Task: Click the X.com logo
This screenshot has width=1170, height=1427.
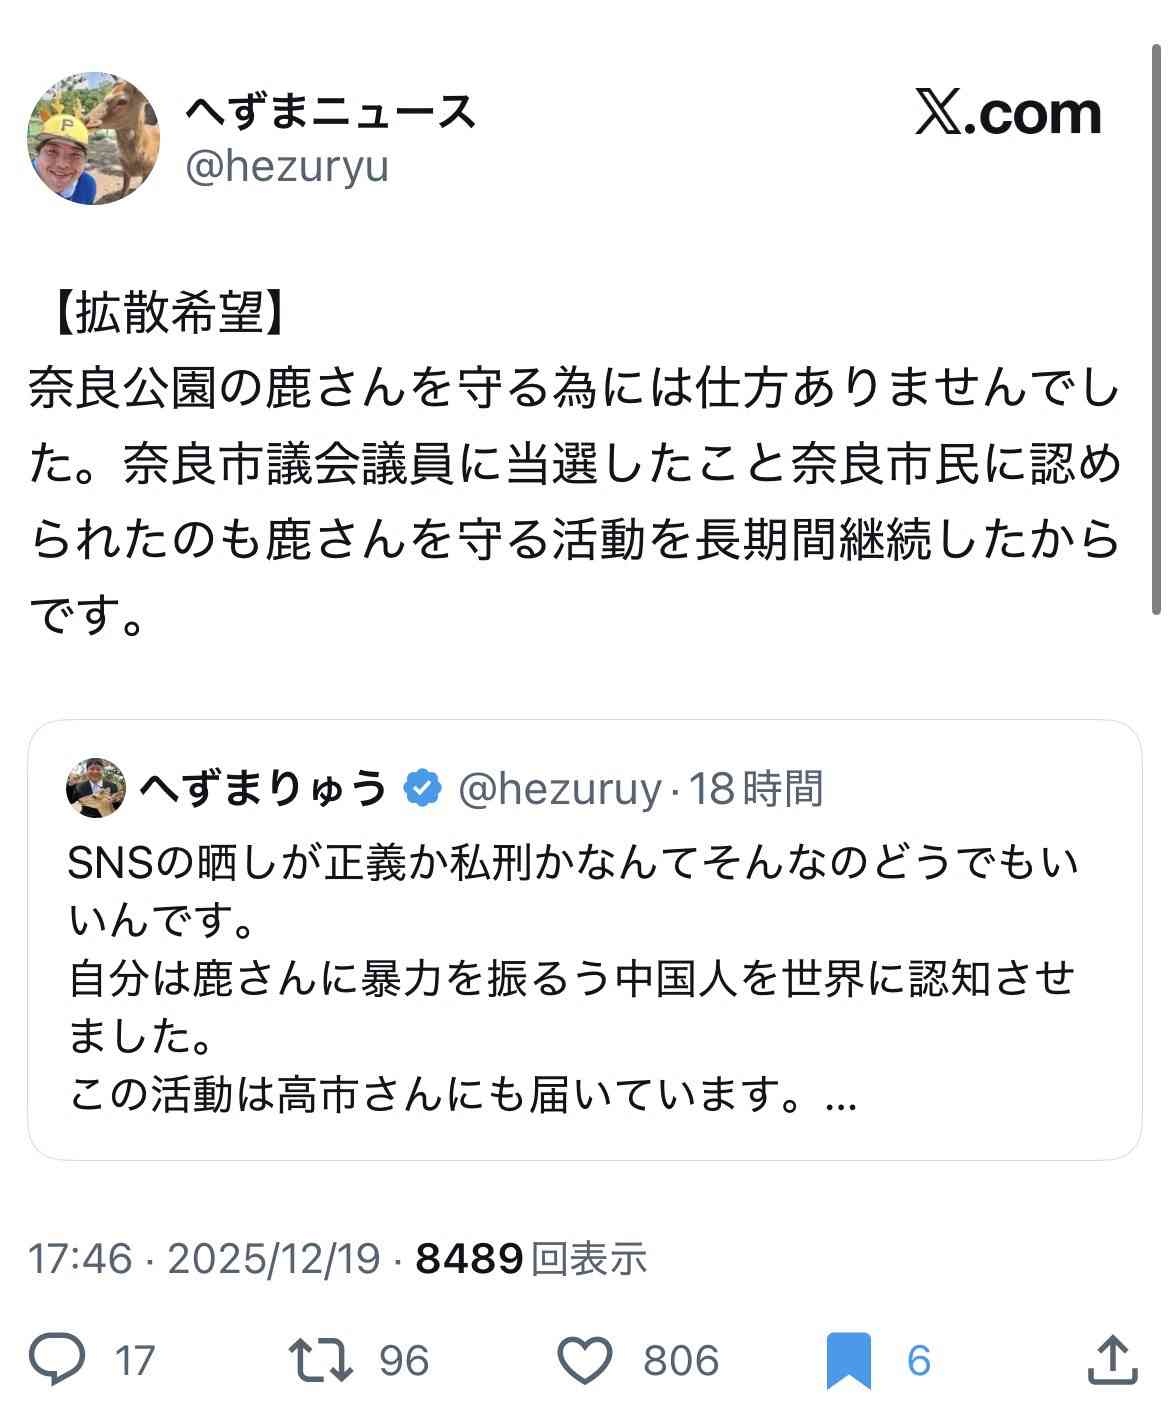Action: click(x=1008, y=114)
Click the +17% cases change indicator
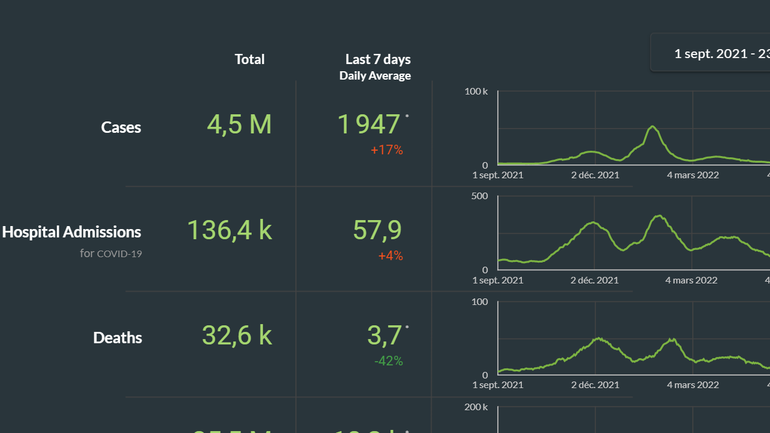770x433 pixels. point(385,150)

------------------------------

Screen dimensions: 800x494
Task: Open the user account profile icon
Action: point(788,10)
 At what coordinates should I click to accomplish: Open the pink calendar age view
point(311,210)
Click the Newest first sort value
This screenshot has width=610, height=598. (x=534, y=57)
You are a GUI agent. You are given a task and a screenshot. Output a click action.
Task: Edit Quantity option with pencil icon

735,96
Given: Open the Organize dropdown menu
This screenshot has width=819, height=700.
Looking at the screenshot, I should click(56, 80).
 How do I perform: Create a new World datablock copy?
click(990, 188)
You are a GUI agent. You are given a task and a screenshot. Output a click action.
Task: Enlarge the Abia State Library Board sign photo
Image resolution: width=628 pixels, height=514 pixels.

------------------------------

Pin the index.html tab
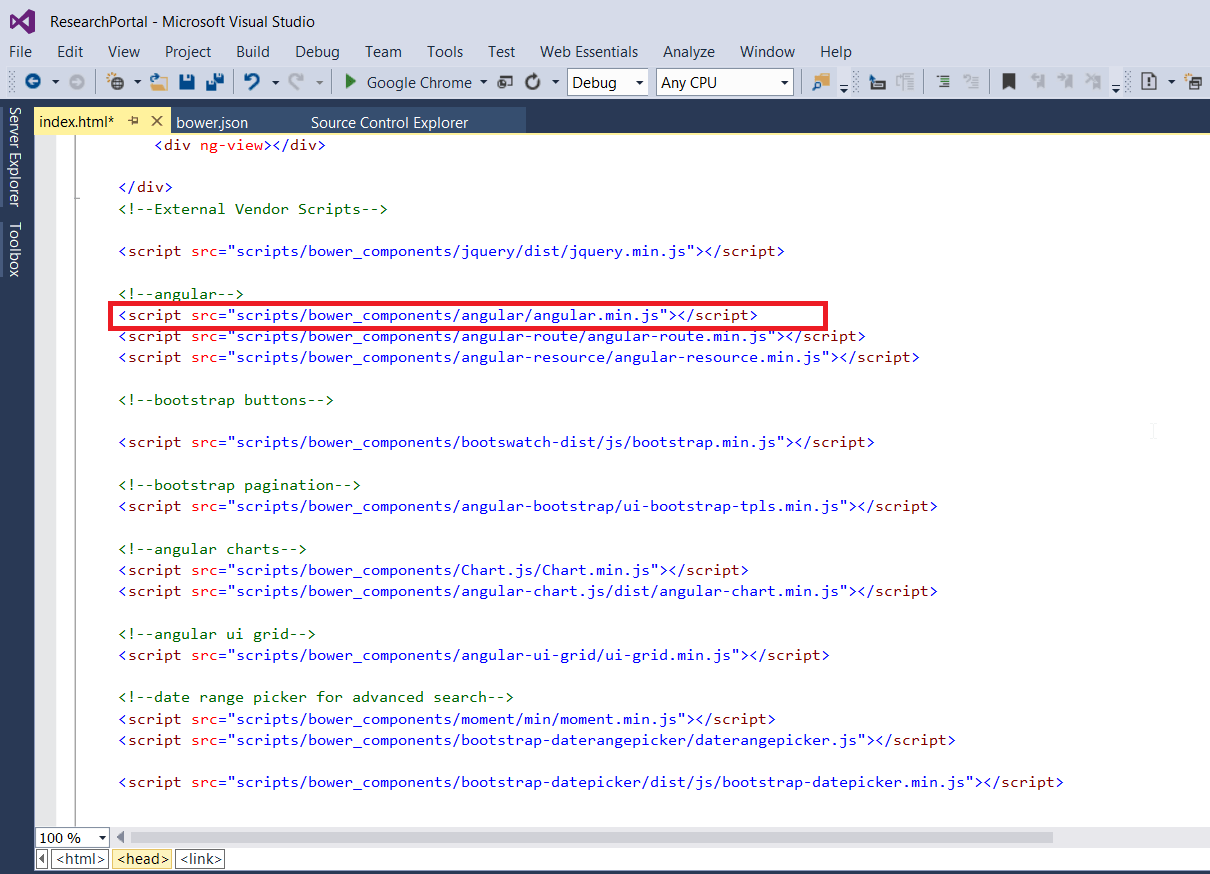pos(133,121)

------------------------------

◆ WHAT YOU ARE ASKED TO DO: In the listing above, locate the line containing "This screenshot has width=819, height=700." and the line containing "Image resolution: width=628", then transcribe both and every line between them verbatim.

◆ YOUR RESPONSE:
This screenshot has width=819, height=700.
Looking at the screenshot, I should click(56, 80).
 How do I perform: Create a new World datablock copy?
click(990, 188)
You are a GUI agent. You are given a task and a screenshot. Output a click action.
Task: Enlarge the Abia State Library Board sign photo
Image resolution: width=628 pixels, height=514 pixels.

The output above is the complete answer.